··· Data for analysis ···

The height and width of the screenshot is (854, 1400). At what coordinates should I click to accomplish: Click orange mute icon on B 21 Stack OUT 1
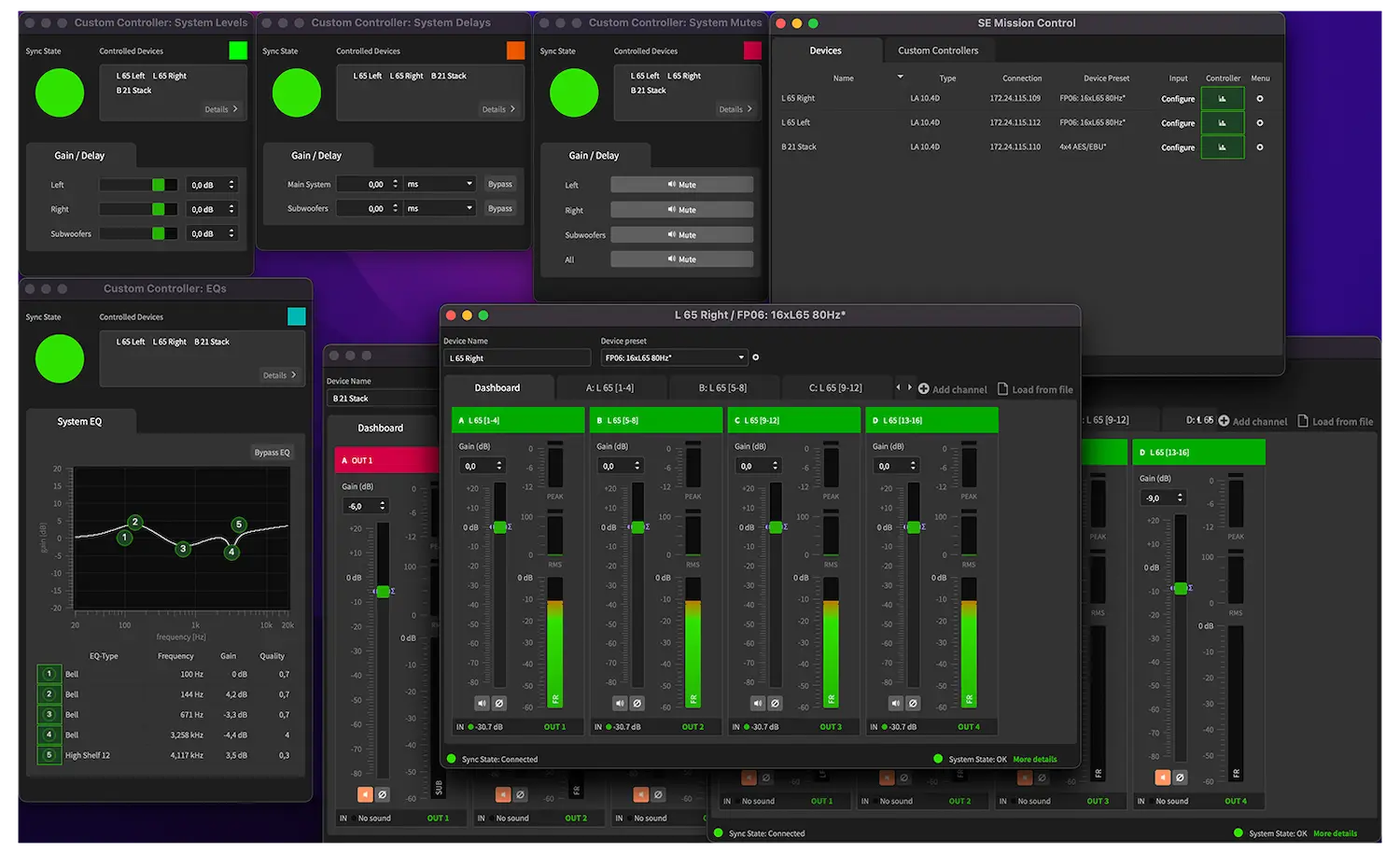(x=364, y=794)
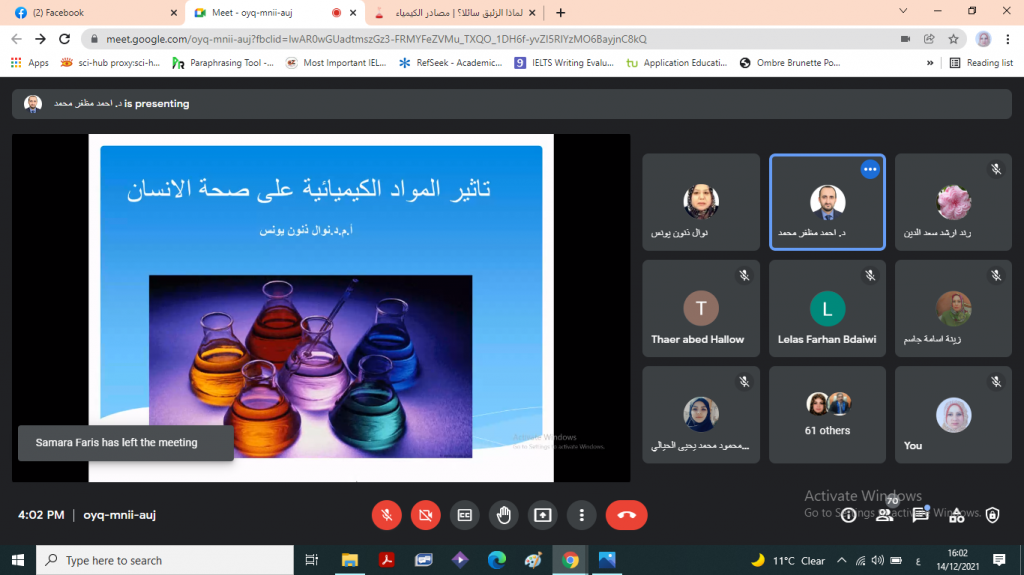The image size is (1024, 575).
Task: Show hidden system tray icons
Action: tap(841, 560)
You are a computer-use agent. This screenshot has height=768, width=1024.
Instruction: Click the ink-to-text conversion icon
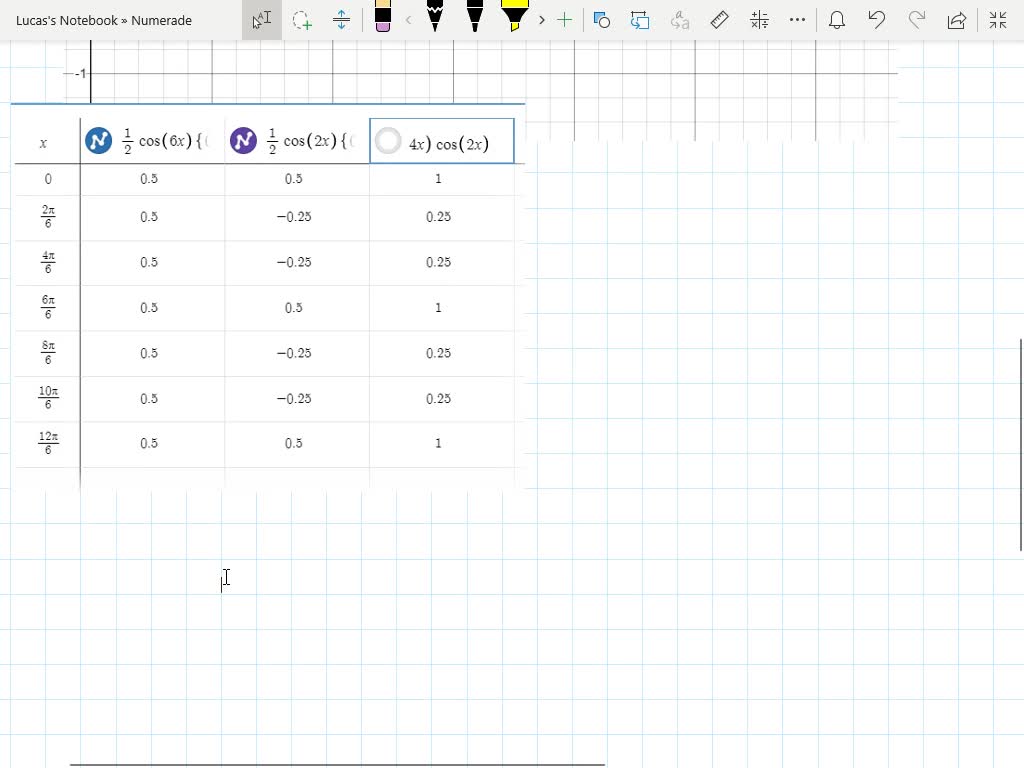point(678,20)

···

Reproduce every line above word for word; no images.

The height and width of the screenshot is (854, 1400). At what coordinates should I click to accomplish: Click orange mute icon on B 21 Stack OUT 1
(x=364, y=794)
The image size is (1024, 575).
Task: Show hidden system tray icons
Action: tap(841, 560)
You are a computer-use agent. This screenshot has height=768, width=1024.
Instruction: Click the ink-to-text conversion icon
point(678,20)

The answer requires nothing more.